3D printing technologies have worked like nitrous oxide in the race to more advanced, customized robots by enabling research teams and even commercial ventures throughout the world to rapidly, and relatively inexpensively, prototype and evolve new models. As 3D printing technologies advance, so will the robots and a, seemingly, very basic “soft robot”, created by Harvard Engineers, may be the clearest representation of that trend.
The soft robot project (“A 3D-printed, functionally graded soft robot powered by combustion”) was published on the AAAS Science Journal, which requires a subscription.

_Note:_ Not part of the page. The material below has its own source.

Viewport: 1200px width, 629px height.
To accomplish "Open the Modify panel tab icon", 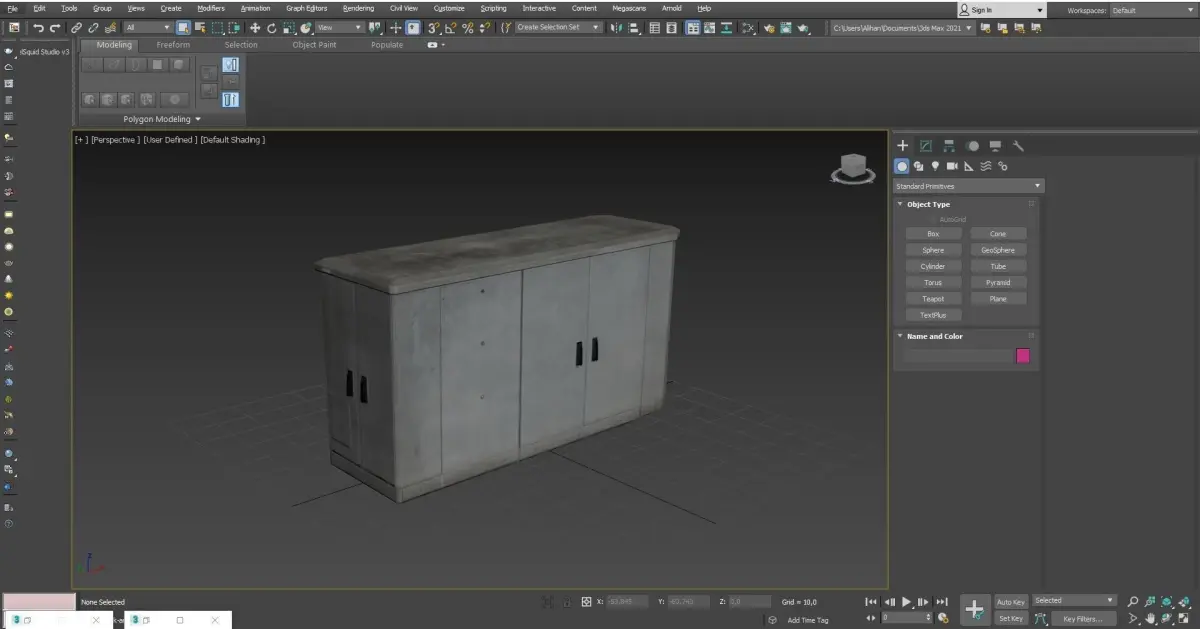I will 926,146.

Fortunately, Nanowerk, one of the best “second source” science websites around, has that subscription and described the project in detail, pointing out how this new design demonstrates the possibilities of 3D printing in soft robotics.
The Harvard Microrobtics Lab robot’s body transitions from soft to hard, reducing the stress where the rigid electronic components join the body and increasing the robot’s resiliency. The body’s monolithic design was created in one continuous print job, using several different materials which enable the bot to be both stronger and sturdier.
Although neither the article nor the study state it clearly, it seems logical that, when referring to the availability of multi-density and multi-material 3D printing, the Harvard team implied a material jetting-based 3D printer, either Stratasys’ PolyJet technology or 3D Systems’ MultiJet modeling technology. While these are not considered low-cost machines (nor do they use low-cost materials), they do greatly reduce production times and costs when it comes to developing unique robots.
Harvard Professor Robert J. Wood, senior author of this study, explained that the vision for the field of soft robotics is to create robots that are entirely soft. He is also a Charles River Professor of Engineering and Applied Sciences at the Harvard John A. Paulson School of Engineering and Applied Sciences (SEAS) and Core Faculty Member at the Wyss Institute for Biologically Inspired Engineering at Harvard, which means that he is able to combine biomimicry forms with hard engineering, which, incidentally, is something else that 3D printers do with extreme proficiency.
“For practical reasons, our soft robots typically have some rigid components,” he explained, “things like batteries and control electronics. This robot is a demonstration of a method to integrate the rigid components with the body of the soft robot through a gradient of material properties, eliminating an abrupt hard-to-soft transition that is often a failure point.”
The study’s editor added that, in the future, such soft-bodied robots may be able to squeeze into tight spaces or work in environments where they could be crushed. However, it is hard to ensure efficient power transmission in a soft-bodied device. They have, thus, produced an efficient jumping robot in which the gradations in the hardness of the body materials also improved robustness.
The explosion-powered robot, based on a previous design from previous work of study co-author and chemist George Whitesides, the Woodford L. and Ann A. Flowers University Professor, is made up of a soft plunger-like body with three pneumatic legs and the rigid core module, containing power and control components and protected by a semi-soft, 3D printed shield. It may be a long time coming, but if all human creativity seeks to replicate nature, then soft robots are going to be the only way to try to replicate animals and humans. And it looks as if 3D printers (perhaps even 3D bioprinters) are going to play a big part in this.